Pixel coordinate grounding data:
=== Section Start ===

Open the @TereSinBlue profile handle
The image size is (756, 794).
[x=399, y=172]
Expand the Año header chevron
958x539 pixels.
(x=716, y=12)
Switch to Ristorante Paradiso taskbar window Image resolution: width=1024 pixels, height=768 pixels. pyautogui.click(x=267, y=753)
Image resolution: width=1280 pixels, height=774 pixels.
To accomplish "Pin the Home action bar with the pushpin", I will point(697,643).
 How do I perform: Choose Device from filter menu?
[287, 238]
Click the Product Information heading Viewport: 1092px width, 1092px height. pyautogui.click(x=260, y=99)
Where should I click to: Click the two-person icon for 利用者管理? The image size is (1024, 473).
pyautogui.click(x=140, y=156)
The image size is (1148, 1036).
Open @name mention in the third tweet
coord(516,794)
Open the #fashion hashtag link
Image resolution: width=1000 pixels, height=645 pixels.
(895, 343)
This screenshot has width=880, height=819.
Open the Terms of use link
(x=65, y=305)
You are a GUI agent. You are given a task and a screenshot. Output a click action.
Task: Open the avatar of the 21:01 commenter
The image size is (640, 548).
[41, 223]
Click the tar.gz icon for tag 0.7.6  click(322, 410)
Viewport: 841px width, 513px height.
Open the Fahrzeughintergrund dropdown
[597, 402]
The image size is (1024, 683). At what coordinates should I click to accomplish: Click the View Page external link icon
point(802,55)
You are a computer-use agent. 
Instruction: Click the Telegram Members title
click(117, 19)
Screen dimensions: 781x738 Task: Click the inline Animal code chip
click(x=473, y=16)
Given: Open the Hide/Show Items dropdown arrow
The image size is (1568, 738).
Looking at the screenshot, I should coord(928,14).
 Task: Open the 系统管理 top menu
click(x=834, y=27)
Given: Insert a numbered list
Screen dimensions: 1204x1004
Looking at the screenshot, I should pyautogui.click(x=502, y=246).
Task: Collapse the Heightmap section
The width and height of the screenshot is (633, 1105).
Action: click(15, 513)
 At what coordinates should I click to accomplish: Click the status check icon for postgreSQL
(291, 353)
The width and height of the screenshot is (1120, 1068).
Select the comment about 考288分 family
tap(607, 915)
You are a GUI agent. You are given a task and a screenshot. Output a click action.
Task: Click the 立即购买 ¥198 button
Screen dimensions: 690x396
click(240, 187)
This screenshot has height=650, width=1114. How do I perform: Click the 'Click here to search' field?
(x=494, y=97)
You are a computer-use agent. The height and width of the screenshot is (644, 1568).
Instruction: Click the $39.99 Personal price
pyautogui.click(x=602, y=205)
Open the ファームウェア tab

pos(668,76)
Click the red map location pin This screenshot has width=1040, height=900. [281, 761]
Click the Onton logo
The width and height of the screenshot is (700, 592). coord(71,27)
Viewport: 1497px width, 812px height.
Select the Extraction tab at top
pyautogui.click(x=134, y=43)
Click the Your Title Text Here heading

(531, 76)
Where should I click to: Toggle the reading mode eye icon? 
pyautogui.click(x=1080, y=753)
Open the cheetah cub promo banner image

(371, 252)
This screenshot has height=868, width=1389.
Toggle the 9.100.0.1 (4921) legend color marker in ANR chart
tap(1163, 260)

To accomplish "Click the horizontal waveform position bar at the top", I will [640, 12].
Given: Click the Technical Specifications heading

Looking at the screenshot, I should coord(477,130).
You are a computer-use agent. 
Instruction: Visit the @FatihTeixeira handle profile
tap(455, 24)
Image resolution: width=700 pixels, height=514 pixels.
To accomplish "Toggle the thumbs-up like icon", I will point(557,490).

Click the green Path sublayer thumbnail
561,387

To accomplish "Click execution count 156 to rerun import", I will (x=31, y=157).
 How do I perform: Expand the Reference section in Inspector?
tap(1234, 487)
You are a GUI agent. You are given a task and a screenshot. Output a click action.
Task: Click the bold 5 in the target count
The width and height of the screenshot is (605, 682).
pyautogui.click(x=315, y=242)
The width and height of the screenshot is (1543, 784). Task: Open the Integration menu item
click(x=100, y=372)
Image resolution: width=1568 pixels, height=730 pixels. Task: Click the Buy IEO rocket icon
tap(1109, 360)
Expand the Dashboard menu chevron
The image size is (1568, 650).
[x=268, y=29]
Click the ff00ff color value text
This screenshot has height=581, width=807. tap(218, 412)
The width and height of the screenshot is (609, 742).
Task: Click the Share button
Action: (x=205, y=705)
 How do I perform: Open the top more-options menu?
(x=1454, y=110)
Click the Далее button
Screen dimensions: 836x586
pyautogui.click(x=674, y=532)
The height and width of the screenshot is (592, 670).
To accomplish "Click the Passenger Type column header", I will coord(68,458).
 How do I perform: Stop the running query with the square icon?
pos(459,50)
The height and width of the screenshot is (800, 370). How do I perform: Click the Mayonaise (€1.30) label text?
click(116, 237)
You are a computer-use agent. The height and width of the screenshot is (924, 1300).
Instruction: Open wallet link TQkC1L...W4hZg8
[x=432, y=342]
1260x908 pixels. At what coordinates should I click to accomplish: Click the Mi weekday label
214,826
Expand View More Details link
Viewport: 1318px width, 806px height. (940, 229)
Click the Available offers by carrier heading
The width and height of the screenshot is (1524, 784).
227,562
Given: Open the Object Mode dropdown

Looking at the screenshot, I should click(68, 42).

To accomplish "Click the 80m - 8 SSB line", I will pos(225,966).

=== Section End ===

**EXERCISE DETAILS:**
Look through the entries above and copy each line that has "chevron" in it.

**EXERCISE SOLUTION:**
Expand the Año header chevron
Expand the Dashboard menu chevron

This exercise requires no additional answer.